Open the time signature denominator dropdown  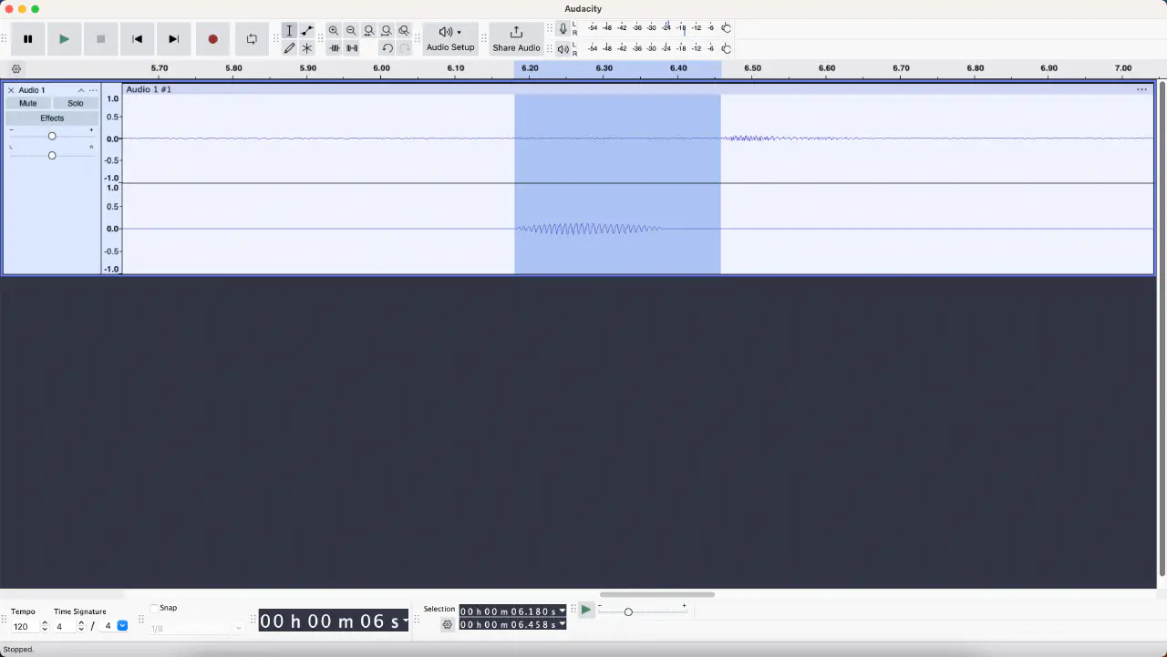(122, 626)
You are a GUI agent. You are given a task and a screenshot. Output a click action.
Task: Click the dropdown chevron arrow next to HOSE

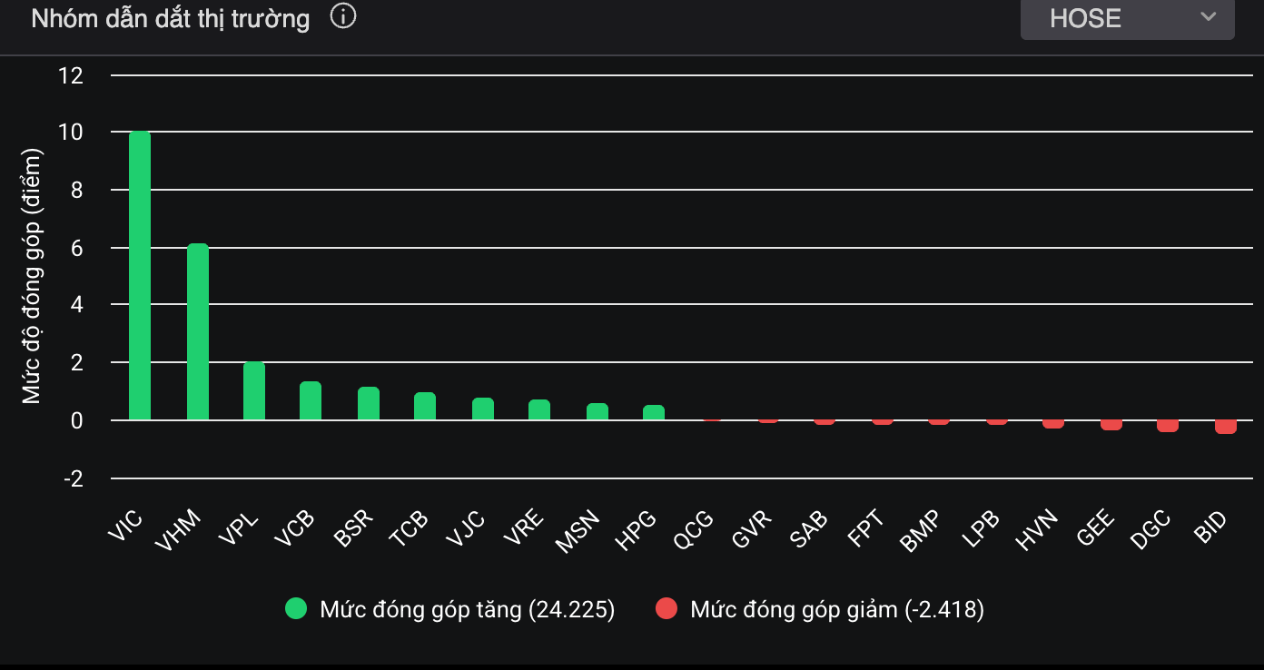[x=1208, y=17]
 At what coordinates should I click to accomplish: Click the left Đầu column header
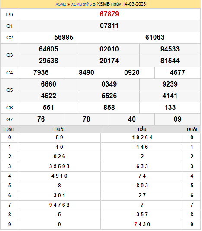tap(10, 129)
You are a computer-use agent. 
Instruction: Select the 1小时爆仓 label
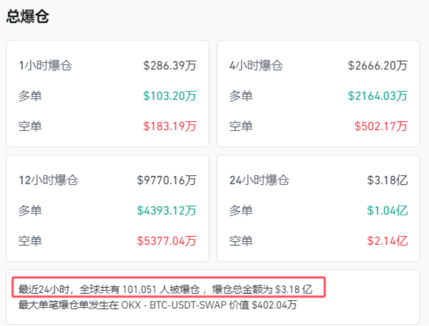45,66
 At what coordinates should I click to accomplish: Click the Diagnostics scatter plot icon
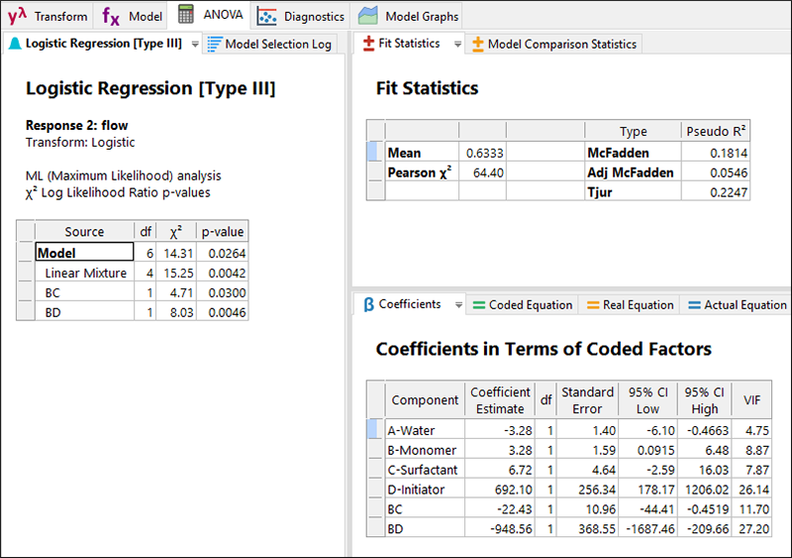tap(266, 16)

◆ **Exercise goal**: Once the line containing "scatter plot icon" is found, transcribe it and every line after it to the end of the records, exactly and with no pictures.

◆ **Written solution**:
 At what coordinates should I click to accomplish: Click the Diagnostics scatter plot icon
tap(266, 16)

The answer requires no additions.